There are many anecdotal studies and reports of the value of having insurance.  But Oregon's 2008 decision to expand Medicaid provided an opportunity to perform a scientific study on the value of having health insurance.  That's because Oregon budgeted enough money to increase Medicaid by 10,000 people but 90,000 applied and they held a lottery to decide who would get insurance.  

Oregon came up with money to fund insurance for the entire 90,000 a couple of years later, but in the meantime there was a true random sample, allowing a study of the effects of having insurance without other confounding factors coming into play.

The first study has been issued.  Findings include:

Those with Medicaid were 35 percent more likely to go to a clinic or see a doctor, 15 percent more likely to use prescription drugs and 30 percent more likely to be admitted to a hospital.

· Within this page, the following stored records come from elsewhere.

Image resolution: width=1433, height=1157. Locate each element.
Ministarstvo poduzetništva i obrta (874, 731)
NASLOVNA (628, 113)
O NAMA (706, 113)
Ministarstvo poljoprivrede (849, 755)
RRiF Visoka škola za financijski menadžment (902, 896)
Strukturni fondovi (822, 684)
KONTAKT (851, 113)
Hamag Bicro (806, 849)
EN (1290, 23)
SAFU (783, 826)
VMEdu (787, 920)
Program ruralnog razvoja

Researchers were unable to detect a change in emergency room use.

Women with insurance were 60 percent more likely to have mammograms, and those with insurance were 20 percent more likely to have their cholesterol checked. They were 70 percent more likely to have a particular clinic or office for medical care and 55 percent more likely to have a doctor whom they usually saw.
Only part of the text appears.